Selon le CAMI, les échanges se sont poursuivis à Kinshasa entre Benjamin Katabuka, administrateur directeur général de Kobold Exploration DRC SA, et Jacques Muyumba Ndubula, directeur général adjoint de l’institution. Les discussions ont porté sur l’état d’avancement du projet et sur les procédures de traitement des nouvelles demandes de titres.
Le dépôt intervient après une fermeture d’environ deux mois du guichet de réception des demandes de droits miniers et de carrière de recherche. Les autorités avaient justifié cette suspension par des travaux d’« assainissement du fichier cadastral », destinés à remettre en ordre les données et les enregistrements liés aux titres. La réouverture a été actée le 2 février 2026.
Titres miniers, données géologiques et projet Manono, ce que cherche l’accord RDC–Kobold
Cette séquence s’inscrit dans une relation déjà formalisée en 2025. Le 2 septembre 2025, le CAMI avait remis à Kobold Metals sept certificats de recherche digitalisés lors d’une cérémonie à Kinshasa. Pour les autorités, ce passage au format numérisé vise à sécuriser les procédures et à rendre la gestion des titres plus traçable.
Dans le secteur minier, un permis de recherche est une pièce centrale. Il n’autorise pas l’exploitation, mais encadre l’exploration d’une zone, avec des obligations et des étapes administratives. Pour l’État, l’enjeu est de garder la main sur l’attribution des titres et sur la qualité du suivi. Pour l’investisseur, c’est la condition pour engager des programmes de terrain, financer des études et préparer, si les résultats sont concluants, les phases suivantes du projet.
Le ministre des Mines, Louis Watum, a rattaché cette démarche à la volonté du gouvernement de promouvoir une exploitation minière responsable, innovante, créatrice de richesses et adossée à la bonne gouvernance, au service de la RDC. Kobold, de son côté, met en avant sa contribution au développement socio-économique. Benjamin Katabuka a évoqué un investissement de « plusieurs dizaines de millions de dollars », en indiquant qu’une part a déjà été payée au titre des frais liés à l’octroi des titres.
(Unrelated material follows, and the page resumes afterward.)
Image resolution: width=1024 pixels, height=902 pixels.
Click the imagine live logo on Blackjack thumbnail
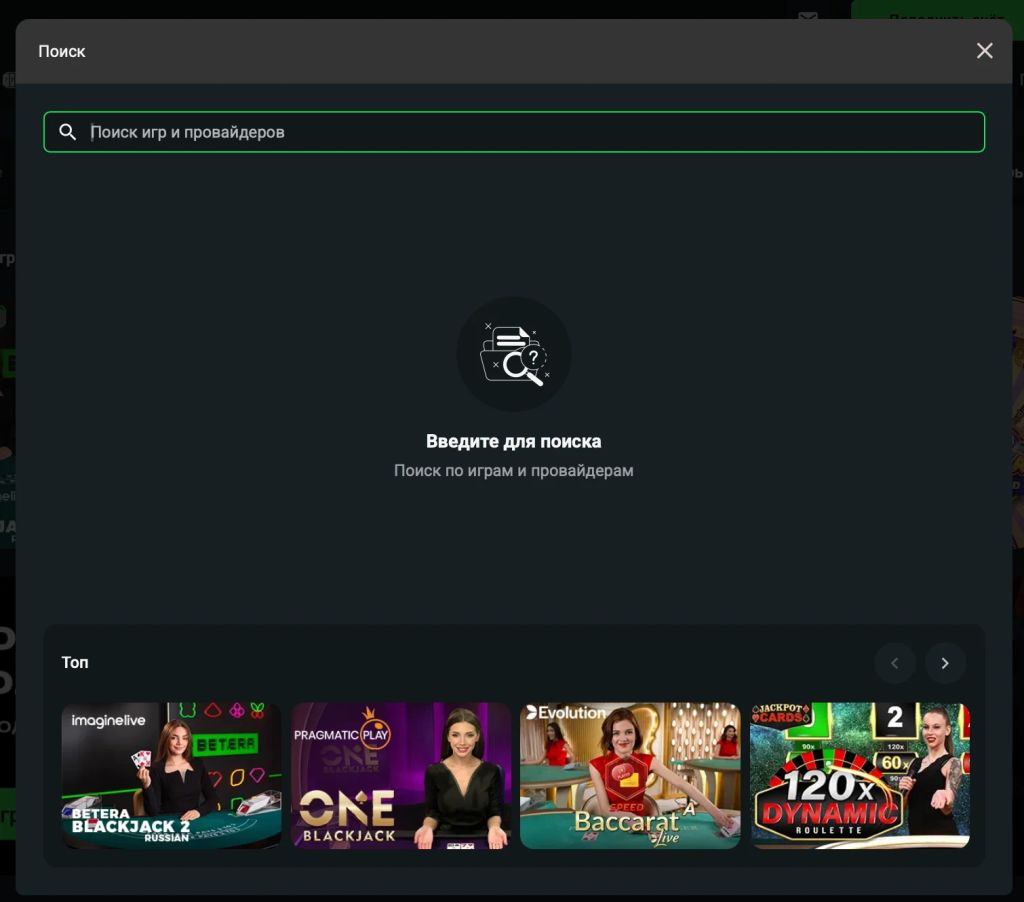[106, 718]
L’accord de principe entre la RDC et Kobold Metals, signé en juillet 2025 en présence du président Félix-Antoine Tshisekedi, vise, selon les termes communiqués, à faciliter l’arrivée d’investissements américains dans le secteur minier congolais et à positionner le pays dans les chaînes d’approvisionnement mondiales en minerais stratégiques. Le texte situe aussi ces demandes dans un contexte diplomatique de rapprochement entre Kinshasa et Washington, avec une délégation congolaise annoncée à Washington cette semaine pour discuter de l’état d’avancement du partenariat économique sur les minerais critiques.
Trois piliers ressortent de l’accord. D’abord, la numérisation des données géologiques du pays, encore présentées comme largement inexploitées, avec l’objectif affiché d’améliorer la transparence et l’attractivité du secteur. Ensuite, le recours à des technologies avancées, dont l’intelligence artificielle, pour accroître l’efficacité et la précision des travaux d’exploration. Enfin, le développement du projet de lithium de Manono, dans la province du Tanganyika, décrit comme un gisement de premier plan pour un métal très recherché dans la transition énergétique.
Le dépôt de ces cinq demandes au CAMI marque ainsi une étape administrative attendue dans la mise en œuvre de l’accord, au moment où la RDC remet en marche son guichet et cherche à encadrer, dans un cadre formel, de nouveaux projets d’exploration.